### Stated task:
Rewrite every line of the data between the lines holding "Viewport: 326px width, 157px" and "[x=43, y=69]", inclusive, and multiply each coordinate in the answers by 1.65, rounding to whole numbers with halves going up. Leave out the pictures and anything outside that range.

### Recorded data:
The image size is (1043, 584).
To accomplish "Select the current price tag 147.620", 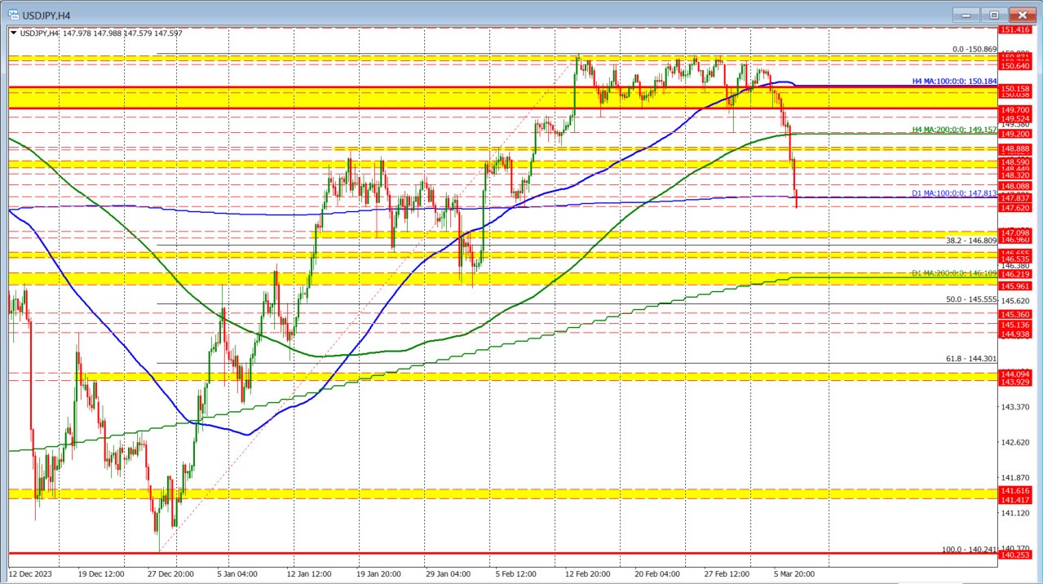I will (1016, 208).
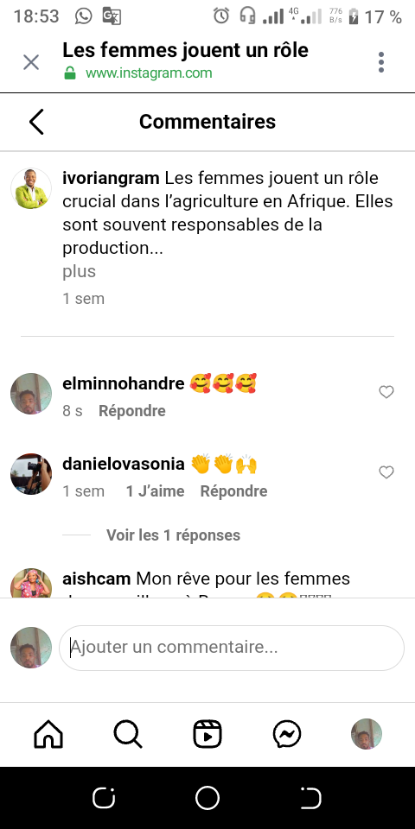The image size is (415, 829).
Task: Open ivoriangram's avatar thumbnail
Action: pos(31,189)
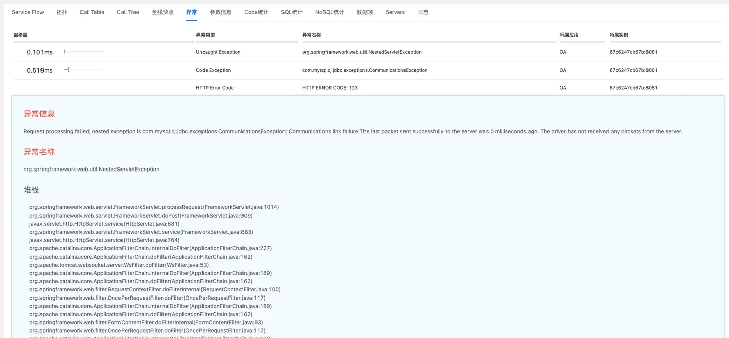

==

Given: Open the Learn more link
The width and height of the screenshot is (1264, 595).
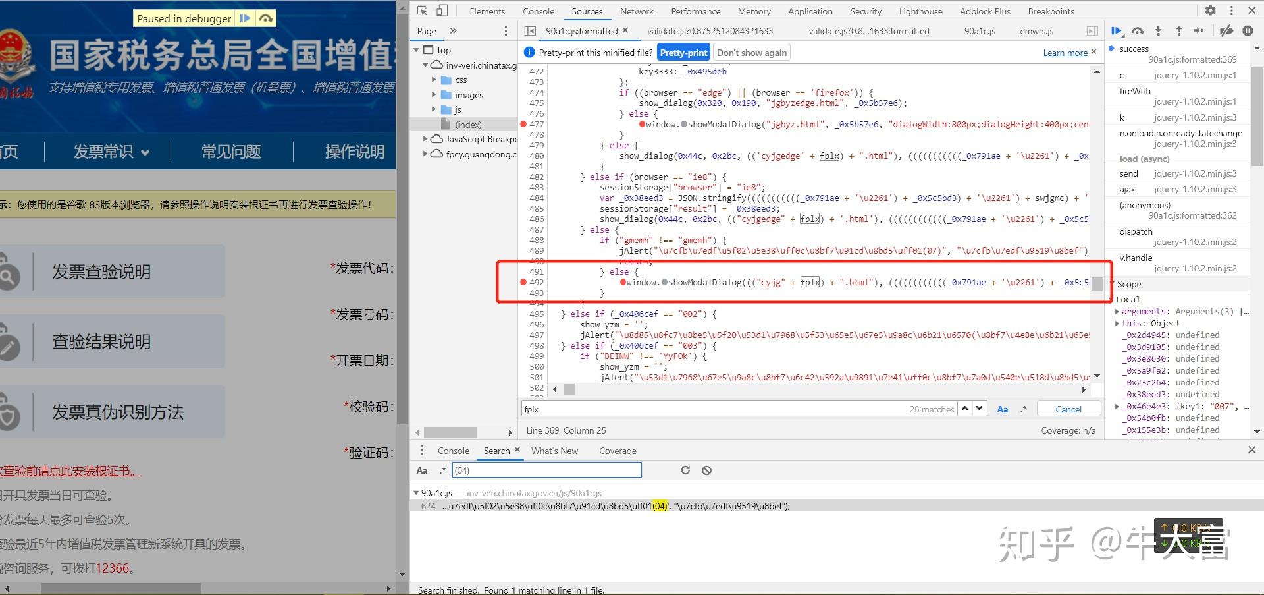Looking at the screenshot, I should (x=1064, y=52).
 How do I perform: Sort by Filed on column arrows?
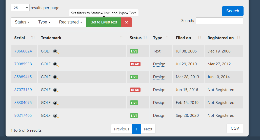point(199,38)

...

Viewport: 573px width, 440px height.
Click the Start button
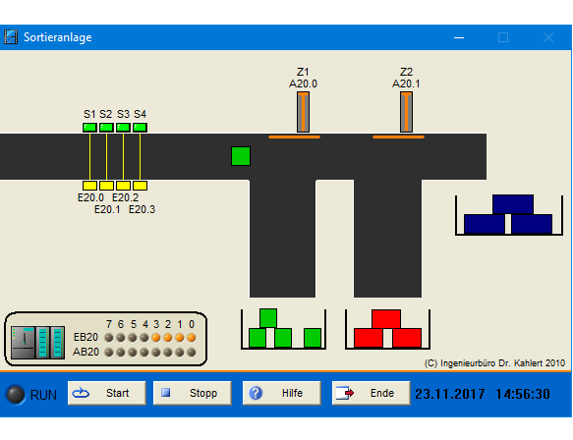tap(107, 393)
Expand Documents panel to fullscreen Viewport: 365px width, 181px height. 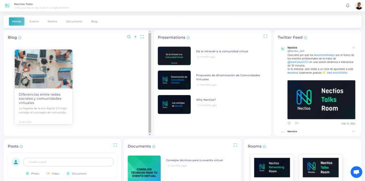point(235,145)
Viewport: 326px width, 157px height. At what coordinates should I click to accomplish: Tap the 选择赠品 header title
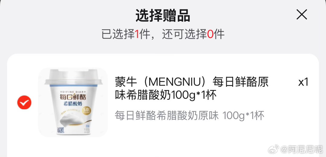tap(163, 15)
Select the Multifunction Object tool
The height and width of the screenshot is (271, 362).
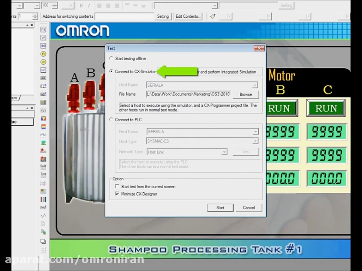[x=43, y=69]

### Written solution:
Viewport: 326px width, 157px height. At what coordinates should I click to accomplish: Tap the 选择赠品 header title
tap(269, 25)
Select the Multifunction Object tool
The height and width of the screenshot is (271, 362).
[x=71, y=114]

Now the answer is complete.